The police chief informed the news outlet that since the deadly massacre unfolded, he’s received death threats and negative messages from people he’s never met.

“Those are people who just don’t know the whole story that are making their assumptions on what they’re hearing or reading,” he said, noting that the whole experience has been “difficult”.

When responding to the critique about poor radio communications, one of the chief concerns raised about how police handled the May emergency, Mr Arredondo said his reasoning to leave behind his only way to remain in contact with the scores of agencies and officers outside the school was logical one. He wanted to keep his hands free to confront the gunman with his own gun.

The police chief also believed that carrying radios into the building where an active shooter was slaughtering children en masse would only slow him down and waste vital time as he entered the school. He also noted to the Tribune that police radios are known to not always work inside some school buildings.

When confronted with a question about the 911 calls lodged by desperate children inside Robb Elementary School, Mr Arredondo said that he was not aware of the dispatches because, as he noted earlier, he didn’t have his radio on him at the time of breaching the school hallway.

Additionally, Mr Arredondo and the other officers in the hallway reportedly went to great lengths to keep their location from being made known to the gunman.

Mr Hyde, Mr Arredondo’s attorney, defended this position, noting that even if there were police radios present in the hallway, they’d likely have been turned off so as to avoid giving away their location. Information, he added, was instead shared by whispers between the nearly 20 officers stationed outside the fourth-grade classroom while they waited for 77 minutes as the gunman, armed with a semi-automatic rifle, remained holed up with dozens of students.

“Not a single responding officer ever hesitated, even for a moment, to put themselves at risk to save the children,” Mr Arredondo said, rejecting the negative characterisation of his colleagues’ response, which is now under review by the Department of Justice, as requested by the city’s mayor.

“We responded to the information that we had and had to adjust to whatever we faced,” he said. “Our objective was to save as many lives as we could.”

The police chief’s defense of his actions on that brutal day arrived just as new disturbing details about the delayed police response in the Uvalde school shooting were revealed in an investigative report, described by the New York Times on Thursday.

In the report, it states that “more than a dozen” of the 33 children and three teachers inside the two classrooms targeted by gunman Salvador Ramos in the 24 May massacre were still alive in the one hour and 17 minutes between when shooting began and officers eventually entered to take him down.

Investigators are now working to determine whether any of the victims killed could have been saved had they received medical aid earlier, an official with knowledge of the probe told the Times.

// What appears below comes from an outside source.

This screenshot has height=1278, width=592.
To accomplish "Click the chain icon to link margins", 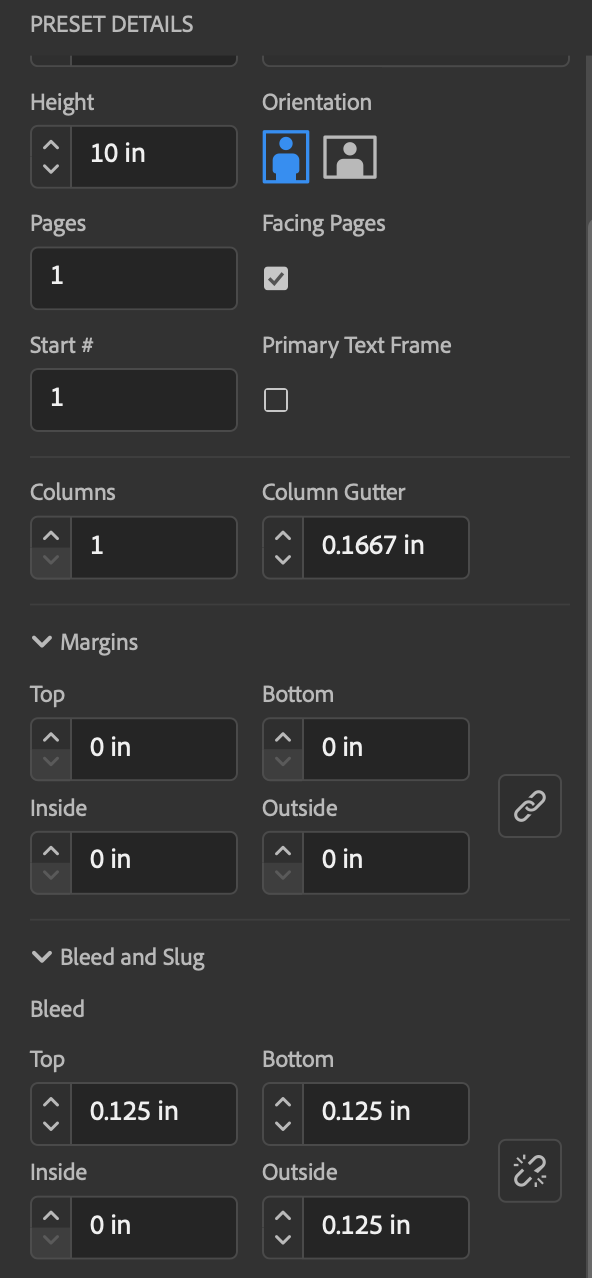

The newspaper noted body-camera video in which a man believed to be Mr Arredondo can be heard saying: “People are going to ask why we’re taking so long. We’re trying to preserve the rest of the life.”

About a week after the shooting, department of public safety officials told reporters that Mr Arredondo was no longer cooperating with the agency and had failed to respond to follow-up interview requests from the Texas Rangers, the agency’s investigative unit.

Mr Hyde, however, countered this claim by stating that his client was unable to do an interview on the day the Rangers asked because he was covering shifts for his officers, adding that Mr Arredondo is willing to cooperate with the investigation but would like to see a transcript of his previous comments.

“That’s a fair thing to ask for before he has to then discuss it again because, as time goes by, all the information that he hears, it’s hard to keep straight,” the lawyer said.